::: Data supplied

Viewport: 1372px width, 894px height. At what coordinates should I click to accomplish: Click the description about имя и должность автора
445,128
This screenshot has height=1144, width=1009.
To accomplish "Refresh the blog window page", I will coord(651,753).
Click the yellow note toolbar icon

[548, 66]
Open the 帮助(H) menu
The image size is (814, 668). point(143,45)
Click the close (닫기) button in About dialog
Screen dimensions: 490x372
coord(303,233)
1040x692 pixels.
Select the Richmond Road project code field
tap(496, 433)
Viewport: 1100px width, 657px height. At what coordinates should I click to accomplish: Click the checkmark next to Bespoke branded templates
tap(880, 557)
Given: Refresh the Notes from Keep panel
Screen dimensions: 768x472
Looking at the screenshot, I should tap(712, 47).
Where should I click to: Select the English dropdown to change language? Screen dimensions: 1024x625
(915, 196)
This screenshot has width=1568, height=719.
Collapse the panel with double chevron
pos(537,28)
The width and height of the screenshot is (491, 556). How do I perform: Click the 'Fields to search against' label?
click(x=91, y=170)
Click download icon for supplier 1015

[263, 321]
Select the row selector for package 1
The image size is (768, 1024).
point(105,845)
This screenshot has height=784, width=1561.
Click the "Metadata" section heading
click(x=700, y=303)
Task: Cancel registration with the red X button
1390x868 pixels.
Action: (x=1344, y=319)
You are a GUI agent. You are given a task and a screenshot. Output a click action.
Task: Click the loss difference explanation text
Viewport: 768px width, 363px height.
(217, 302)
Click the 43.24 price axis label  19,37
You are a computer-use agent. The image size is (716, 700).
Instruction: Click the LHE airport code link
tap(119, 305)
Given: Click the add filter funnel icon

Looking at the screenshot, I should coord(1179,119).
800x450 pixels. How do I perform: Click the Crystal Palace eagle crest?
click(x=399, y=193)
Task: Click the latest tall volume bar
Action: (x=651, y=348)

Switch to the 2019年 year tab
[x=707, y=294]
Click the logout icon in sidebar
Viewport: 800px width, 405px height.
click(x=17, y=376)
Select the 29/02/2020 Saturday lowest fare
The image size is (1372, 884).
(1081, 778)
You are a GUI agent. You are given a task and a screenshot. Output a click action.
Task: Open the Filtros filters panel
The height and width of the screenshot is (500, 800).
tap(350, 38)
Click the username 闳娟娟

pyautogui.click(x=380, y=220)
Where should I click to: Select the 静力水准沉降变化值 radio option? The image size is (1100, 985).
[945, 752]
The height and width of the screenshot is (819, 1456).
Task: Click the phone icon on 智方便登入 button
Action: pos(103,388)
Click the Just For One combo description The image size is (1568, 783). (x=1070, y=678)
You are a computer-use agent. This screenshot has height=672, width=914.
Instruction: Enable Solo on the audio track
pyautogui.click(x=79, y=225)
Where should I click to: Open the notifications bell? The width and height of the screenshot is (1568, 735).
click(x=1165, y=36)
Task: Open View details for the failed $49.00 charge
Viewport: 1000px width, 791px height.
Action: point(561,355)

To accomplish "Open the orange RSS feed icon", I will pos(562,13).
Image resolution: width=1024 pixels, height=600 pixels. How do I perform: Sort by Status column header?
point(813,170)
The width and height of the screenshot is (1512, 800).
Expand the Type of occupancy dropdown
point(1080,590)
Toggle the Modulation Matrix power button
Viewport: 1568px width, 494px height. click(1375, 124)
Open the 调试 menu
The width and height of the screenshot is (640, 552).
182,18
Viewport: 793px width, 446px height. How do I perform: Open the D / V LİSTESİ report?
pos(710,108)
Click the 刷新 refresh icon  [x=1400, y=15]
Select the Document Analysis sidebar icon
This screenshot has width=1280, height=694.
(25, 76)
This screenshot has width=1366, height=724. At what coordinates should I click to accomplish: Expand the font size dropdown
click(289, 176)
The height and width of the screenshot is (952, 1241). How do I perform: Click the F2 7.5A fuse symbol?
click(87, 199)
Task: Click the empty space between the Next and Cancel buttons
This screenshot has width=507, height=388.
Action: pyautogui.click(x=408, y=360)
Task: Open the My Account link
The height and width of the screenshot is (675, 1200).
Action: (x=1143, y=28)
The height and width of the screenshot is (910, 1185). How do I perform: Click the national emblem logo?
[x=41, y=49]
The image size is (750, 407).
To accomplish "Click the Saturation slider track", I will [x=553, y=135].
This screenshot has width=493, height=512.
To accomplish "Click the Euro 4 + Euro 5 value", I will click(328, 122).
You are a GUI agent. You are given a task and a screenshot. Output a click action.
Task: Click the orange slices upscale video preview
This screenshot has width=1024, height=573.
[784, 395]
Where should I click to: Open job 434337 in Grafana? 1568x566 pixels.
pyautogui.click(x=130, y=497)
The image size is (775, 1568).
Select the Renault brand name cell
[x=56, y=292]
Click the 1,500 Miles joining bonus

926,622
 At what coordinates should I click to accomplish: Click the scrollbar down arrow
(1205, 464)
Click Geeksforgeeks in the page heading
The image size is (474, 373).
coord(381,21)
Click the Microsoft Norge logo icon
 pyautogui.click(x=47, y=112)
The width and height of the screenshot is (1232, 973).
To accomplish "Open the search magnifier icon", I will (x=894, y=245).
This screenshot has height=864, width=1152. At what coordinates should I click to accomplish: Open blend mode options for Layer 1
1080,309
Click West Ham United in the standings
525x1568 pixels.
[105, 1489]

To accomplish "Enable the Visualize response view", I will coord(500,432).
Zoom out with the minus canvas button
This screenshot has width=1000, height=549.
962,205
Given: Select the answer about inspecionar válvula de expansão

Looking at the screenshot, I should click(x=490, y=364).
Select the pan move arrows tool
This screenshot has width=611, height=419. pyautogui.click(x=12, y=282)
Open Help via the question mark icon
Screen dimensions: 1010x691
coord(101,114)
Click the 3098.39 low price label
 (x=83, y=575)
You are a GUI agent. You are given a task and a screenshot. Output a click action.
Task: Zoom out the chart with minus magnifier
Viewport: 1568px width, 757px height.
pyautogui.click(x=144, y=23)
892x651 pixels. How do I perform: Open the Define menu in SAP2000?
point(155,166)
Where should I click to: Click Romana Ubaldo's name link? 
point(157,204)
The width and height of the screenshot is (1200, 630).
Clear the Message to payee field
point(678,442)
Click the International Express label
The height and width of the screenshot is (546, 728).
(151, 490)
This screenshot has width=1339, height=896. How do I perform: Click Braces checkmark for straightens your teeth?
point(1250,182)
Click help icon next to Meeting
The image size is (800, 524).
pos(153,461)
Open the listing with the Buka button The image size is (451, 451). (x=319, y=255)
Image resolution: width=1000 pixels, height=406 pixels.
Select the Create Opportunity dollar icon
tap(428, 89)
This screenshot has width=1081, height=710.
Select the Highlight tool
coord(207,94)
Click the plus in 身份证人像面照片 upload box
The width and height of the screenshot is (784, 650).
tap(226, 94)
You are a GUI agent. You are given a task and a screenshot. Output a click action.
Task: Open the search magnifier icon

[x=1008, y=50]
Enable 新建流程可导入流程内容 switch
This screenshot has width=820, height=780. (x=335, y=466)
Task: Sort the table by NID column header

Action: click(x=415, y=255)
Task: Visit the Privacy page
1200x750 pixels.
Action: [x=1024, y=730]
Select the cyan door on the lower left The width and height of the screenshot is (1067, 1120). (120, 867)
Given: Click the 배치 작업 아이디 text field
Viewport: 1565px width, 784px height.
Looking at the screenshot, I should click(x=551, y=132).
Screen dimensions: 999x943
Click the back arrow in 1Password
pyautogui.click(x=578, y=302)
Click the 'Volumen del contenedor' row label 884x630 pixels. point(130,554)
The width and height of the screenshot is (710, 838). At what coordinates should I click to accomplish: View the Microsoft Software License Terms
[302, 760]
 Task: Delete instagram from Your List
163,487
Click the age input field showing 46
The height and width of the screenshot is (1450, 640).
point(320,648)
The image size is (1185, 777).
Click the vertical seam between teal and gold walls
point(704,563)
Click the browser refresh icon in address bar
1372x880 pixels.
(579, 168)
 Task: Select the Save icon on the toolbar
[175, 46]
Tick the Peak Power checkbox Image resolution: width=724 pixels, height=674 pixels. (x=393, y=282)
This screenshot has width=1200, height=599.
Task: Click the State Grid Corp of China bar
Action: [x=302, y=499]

::::::

### How to complete this task:
Wherever a line of the records above contains the string "text", copy that line out.

### Solution to the problem:
Task: Click the loss difference explanation text
Given: Click the 배치 작업 아이디 text field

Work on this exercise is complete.